En matière de travail dissimulé, on distingue, d’une part, la dissimulation d’activité, qui consiste à exercer une activité économique sans l’avoir déclarée et, d’autre part, la dissimulation d’emploi salarié (la plus connue, communément appelée « travail au noir »). Éviter de telles situations doit être une préoccupation majeure, tant l’addition peut être salée.
Éviter la dissimulation d’activité
Dissimulation d’activité : ce que disent les textes. La dissimulation d’activité est l’exercice à but lucratif d’une activité économique d’une personne qui, de façon intentionnelle :
– n’a pas requis son immatriculation obligatoire au répertoire des métiers ou au registre du commerce et des sociétés, ou a poursuivi son activité après refus d’immatriculation, ou postérieurement à une radiation ;
– ou n’a pas procédé aux déclarations aux organismes de protection sociale ou à l’administration fiscale.
Activité à but lucratif : immatriculation nécessaire. L’interdiction de travail dissimulé par dissimulation d’activité vise toutes les activités exercées à titre professionnel et lucratif (activités artisanales, industrielles, commerciales, libérales et agricoles, mais également tout acte de commerce hors de ce cadre).
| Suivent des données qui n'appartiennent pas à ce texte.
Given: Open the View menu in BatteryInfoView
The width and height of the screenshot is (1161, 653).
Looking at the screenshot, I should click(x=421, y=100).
En pratique, l’activité en cause est présumée avoir un but lucratif :
– lorsque sa réalisation a lieu avec recours à la publicité sous une forme quelconque en vue de la recherche de la clientèle ;
– ou lorsque sa fréquence ou son importance est établie ;
– ou s’il s’agit d’une activité artisanale, lorsqu’elle est effectuée avec un matériel ou un outillage présentant par sa nature ou son importance un caractère professionnel ;
– ou encore lorsque la facturation est absente ou frauduleuse.
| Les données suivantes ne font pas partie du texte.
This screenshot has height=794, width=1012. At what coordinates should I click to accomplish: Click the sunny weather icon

Achat-revente à titre habituel : s’immatriculer aussi. Le délit de dissimulation d’activité peut prendre des formes insoupçonnées. Ainsi, le fait de se livrer à une activité d’achat-revente à titre quasi professionnel sans immatriculation peut s’avérer risqué.
ILLUSTRATION. Suite à des perquisitions au domicile d’un particulier, de très nombreux objets ont été découverts (dont la provenance était établie par des factures) : téléphones portables, vêtements, pièces informatiques… les deux prévenus expliquaient gagner leur vie en se livrant à une activité d’achat-revente, dont une partie se réalisait hors du territoire français. Ils ont été condamnés : celui qui se livre de manière habituelle et professionnelle à des achats de biens meubles en vue de les revendre, que ces reventes aient lieu en France ou à l’étranger, acquiert la qualité de commerçant et doit s’immatriculer au RCS (cass. soc. 30 mars 2016, n° 15-81478).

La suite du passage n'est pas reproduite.